What the task requires — Copy every line of the material below word for word, leaving nothing out.

Entries on target coordinates
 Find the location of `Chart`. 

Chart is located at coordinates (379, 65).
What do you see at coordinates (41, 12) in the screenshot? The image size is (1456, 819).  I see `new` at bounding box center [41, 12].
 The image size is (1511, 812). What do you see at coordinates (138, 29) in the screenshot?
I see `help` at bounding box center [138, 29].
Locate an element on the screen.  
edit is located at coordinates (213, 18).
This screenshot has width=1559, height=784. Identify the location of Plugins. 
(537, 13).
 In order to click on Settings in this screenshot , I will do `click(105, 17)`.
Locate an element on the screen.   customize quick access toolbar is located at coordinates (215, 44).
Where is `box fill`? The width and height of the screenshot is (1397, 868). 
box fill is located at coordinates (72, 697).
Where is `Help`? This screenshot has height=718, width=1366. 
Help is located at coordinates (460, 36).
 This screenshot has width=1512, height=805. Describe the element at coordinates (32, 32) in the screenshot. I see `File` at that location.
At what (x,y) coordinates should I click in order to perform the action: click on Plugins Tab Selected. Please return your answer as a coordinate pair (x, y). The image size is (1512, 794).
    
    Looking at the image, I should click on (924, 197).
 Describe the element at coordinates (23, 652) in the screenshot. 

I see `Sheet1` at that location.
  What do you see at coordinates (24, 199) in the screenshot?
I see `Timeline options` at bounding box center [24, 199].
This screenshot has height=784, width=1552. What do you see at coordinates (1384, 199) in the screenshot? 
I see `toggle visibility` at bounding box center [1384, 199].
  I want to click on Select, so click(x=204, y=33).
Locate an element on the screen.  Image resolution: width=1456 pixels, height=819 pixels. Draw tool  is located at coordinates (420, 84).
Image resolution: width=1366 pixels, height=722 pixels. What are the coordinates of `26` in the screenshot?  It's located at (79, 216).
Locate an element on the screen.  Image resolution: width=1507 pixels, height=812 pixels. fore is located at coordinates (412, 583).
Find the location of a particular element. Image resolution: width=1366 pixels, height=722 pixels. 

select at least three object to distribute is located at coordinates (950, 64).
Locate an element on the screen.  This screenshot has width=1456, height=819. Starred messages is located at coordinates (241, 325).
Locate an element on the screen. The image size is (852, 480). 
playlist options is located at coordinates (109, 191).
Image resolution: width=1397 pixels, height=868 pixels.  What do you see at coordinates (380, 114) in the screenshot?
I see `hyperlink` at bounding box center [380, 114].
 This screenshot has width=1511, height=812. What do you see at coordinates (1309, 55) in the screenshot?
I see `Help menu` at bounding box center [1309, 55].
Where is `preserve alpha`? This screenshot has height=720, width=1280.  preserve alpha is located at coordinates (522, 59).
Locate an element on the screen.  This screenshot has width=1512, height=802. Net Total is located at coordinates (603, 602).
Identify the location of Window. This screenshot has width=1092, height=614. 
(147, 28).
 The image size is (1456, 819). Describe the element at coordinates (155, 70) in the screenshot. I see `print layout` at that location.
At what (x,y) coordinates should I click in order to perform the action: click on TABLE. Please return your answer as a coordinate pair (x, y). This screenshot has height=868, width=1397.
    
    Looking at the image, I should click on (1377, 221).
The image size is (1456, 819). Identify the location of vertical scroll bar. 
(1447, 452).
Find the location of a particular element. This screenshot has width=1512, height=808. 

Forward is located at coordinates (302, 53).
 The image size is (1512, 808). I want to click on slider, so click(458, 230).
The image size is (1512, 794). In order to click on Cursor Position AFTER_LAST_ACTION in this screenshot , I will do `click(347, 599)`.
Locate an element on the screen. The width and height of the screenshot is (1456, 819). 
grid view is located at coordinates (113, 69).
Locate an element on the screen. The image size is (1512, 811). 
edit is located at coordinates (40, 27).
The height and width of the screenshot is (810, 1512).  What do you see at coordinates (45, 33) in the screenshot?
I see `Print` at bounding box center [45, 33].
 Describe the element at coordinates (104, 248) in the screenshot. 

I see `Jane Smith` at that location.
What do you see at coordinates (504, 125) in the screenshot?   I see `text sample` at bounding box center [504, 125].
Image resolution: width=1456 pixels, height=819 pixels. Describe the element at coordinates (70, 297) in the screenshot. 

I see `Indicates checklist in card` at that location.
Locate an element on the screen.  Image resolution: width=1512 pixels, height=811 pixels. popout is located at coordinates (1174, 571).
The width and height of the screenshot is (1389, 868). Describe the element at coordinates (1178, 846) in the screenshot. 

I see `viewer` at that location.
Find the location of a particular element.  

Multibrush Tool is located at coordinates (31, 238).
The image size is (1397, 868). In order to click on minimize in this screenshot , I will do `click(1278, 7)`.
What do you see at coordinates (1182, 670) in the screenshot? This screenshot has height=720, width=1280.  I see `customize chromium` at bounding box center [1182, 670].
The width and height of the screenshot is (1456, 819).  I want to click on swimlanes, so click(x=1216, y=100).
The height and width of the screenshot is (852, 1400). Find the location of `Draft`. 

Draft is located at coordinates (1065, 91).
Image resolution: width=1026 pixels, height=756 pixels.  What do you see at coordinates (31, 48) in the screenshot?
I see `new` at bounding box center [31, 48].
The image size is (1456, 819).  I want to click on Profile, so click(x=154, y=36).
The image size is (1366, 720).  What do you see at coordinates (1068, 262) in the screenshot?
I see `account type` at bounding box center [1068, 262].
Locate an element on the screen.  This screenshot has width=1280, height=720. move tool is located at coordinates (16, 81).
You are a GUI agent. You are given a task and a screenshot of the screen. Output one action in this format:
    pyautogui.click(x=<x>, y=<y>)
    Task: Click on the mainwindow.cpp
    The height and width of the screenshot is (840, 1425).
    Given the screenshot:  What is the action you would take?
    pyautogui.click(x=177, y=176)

Response —
 Find the location of `Chart`. 

Chart is located at coordinates (379, 65).
What do you see at coordinates (41, 12) in the screenshot? The image size is (1456, 819).  I see `new` at bounding box center [41, 12].
 The image size is (1511, 812). What do you see at coordinates (138, 29) in the screenshot?
I see `help` at bounding box center [138, 29].
Locate an element on the screen.  
edit is located at coordinates (213, 18).
This screenshot has width=1559, height=784. Identify the location of Plugins. 
(537, 13).
 In order to click on Settings in this screenshot , I will do `click(105, 17)`.
Locate an element on the screen.   customize quick access toolbar is located at coordinates (215, 44).
Where is `box fill`? The width and height of the screenshot is (1397, 868). 
box fill is located at coordinates (72, 697).
Where is `Help`? This screenshot has height=718, width=1366. 
Help is located at coordinates (460, 36).
 This screenshot has width=1512, height=805. Describe the element at coordinates (32, 32) in the screenshot. I see `File` at that location.
At what (x,y) coordinates should I click in order to perform the action: click on Plugins Tab Selected. Please return your answer as a coordinate pair (x, y). The image size is (1512, 794).
    
    Looking at the image, I should click on (924, 197).
 Describe the element at coordinates (23, 652) in the screenshot. 

I see `Sheet1` at that location.
  What do you see at coordinates (24, 199) in the screenshot?
I see `Timeline options` at bounding box center [24, 199].
This screenshot has height=784, width=1552. What do you see at coordinates (1384, 199) in the screenshot? 
I see `toggle visibility` at bounding box center [1384, 199].
  I want to click on Select, so click(x=204, y=33).
Locate an element on the screen.  Image resolution: width=1456 pixels, height=819 pixels. Draw tool  is located at coordinates (420, 84).
Image resolution: width=1366 pixels, height=722 pixels. What are the coordinates of `26` in the screenshot?  It's located at (79, 216).
Locate an element on the screen.  Image resolution: width=1507 pixels, height=812 pixels. fore is located at coordinates (412, 583).
Find the location of a particular element. Image resolution: width=1366 pixels, height=722 pixels. 

select at least three object to distribute is located at coordinates (950, 64).
Locate an element on the screen.  This screenshot has width=1456, height=819. Starred messages is located at coordinates (241, 325).
Locate an element on the screen. The image size is (852, 480). 
playlist options is located at coordinates (109, 191).
Image resolution: width=1397 pixels, height=868 pixels.  What do you see at coordinates (380, 114) in the screenshot?
I see `hyperlink` at bounding box center [380, 114].
 This screenshot has width=1511, height=812. What do you see at coordinates (1309, 55) in the screenshot?
I see `Help menu` at bounding box center [1309, 55].
Where is `preserve alpha`? This screenshot has height=720, width=1280.  preserve alpha is located at coordinates (522, 59).
Locate an element on the screen.  This screenshot has width=1512, height=802. Net Total is located at coordinates (603, 602).
Identify the location of Window. This screenshot has width=1092, height=614. 
(147, 28).
 The image size is (1456, 819). Describe the element at coordinates (155, 70) in the screenshot. I see `print layout` at that location.
At what (x,y) coordinates should I click in order to perform the action: click on TABLE. Please return your answer as a coordinate pair (x, y). This screenshot has height=868, width=1397.
    
    Looking at the image, I should click on (1377, 221).
The image size is (1456, 819). Identify the location of vertical scroll bar. 
(1447, 452).
Find the location of a particular element. This screenshot has width=1512, height=808. 

Forward is located at coordinates (302, 53).
 The image size is (1512, 808). I want to click on slider, so click(458, 230).
The image size is (1512, 794). In order to click on Cursor Position AFTER_LAST_ACTION in this screenshot , I will do `click(347, 599)`.
Locate an element on the screen. The width and height of the screenshot is (1456, 819). 
grid view is located at coordinates (113, 69).
Locate an element on the screen. The image size is (1512, 811). 
edit is located at coordinates (40, 27).
The height and width of the screenshot is (810, 1512).  What do you see at coordinates (45, 33) in the screenshot?
I see `Print` at bounding box center [45, 33].
 Describe the element at coordinates (104, 248) in the screenshot. 

I see `Jane Smith` at that location.
What do you see at coordinates (504, 125) in the screenshot?   I see `text sample` at bounding box center [504, 125].
Image resolution: width=1456 pixels, height=819 pixels. Describe the element at coordinates (70, 297) in the screenshot. 

I see `Indicates checklist in card` at that location.
Locate an element on the screen.  Image resolution: width=1512 pixels, height=811 pixels. popout is located at coordinates (1174, 571).
The width and height of the screenshot is (1389, 868). Describe the element at coordinates (1178, 846) in the screenshot. 

I see `viewer` at that location.
Find the location of a particular element.  

Multibrush Tool is located at coordinates (31, 238).
The image size is (1397, 868). In order to click on minimize in this screenshot , I will do `click(1278, 7)`.
What do you see at coordinates (1182, 670) in the screenshot? This screenshot has height=720, width=1280.  I see `customize chromium` at bounding box center [1182, 670].
The width and height of the screenshot is (1456, 819).  I want to click on swimlanes, so click(x=1216, y=100).
The height and width of the screenshot is (852, 1400). Find the location of `Draft`. 

Draft is located at coordinates (1065, 91).
Image resolution: width=1026 pixels, height=756 pixels.  What do you see at coordinates (31, 48) in the screenshot?
I see `new` at bounding box center [31, 48].
The image size is (1456, 819).  I want to click on Profile, so click(x=154, y=36).
The image size is (1366, 720).  What do you see at coordinates (1068, 262) in the screenshot?
I see `account type` at bounding box center [1068, 262].
Locate an element on the screen.  This screenshot has width=1280, height=720. move tool is located at coordinates (16, 81).
You are a GUI agent. You are given a task and a screenshot of the screen. Output one action in this format:
    pyautogui.click(x=<x>, y=<y>)
    Task: Click on the mainwindow.cpp
    The height and width of the screenshot is (840, 1425).
    Given the screenshot:  What is the action you would take?
    pyautogui.click(x=177, y=176)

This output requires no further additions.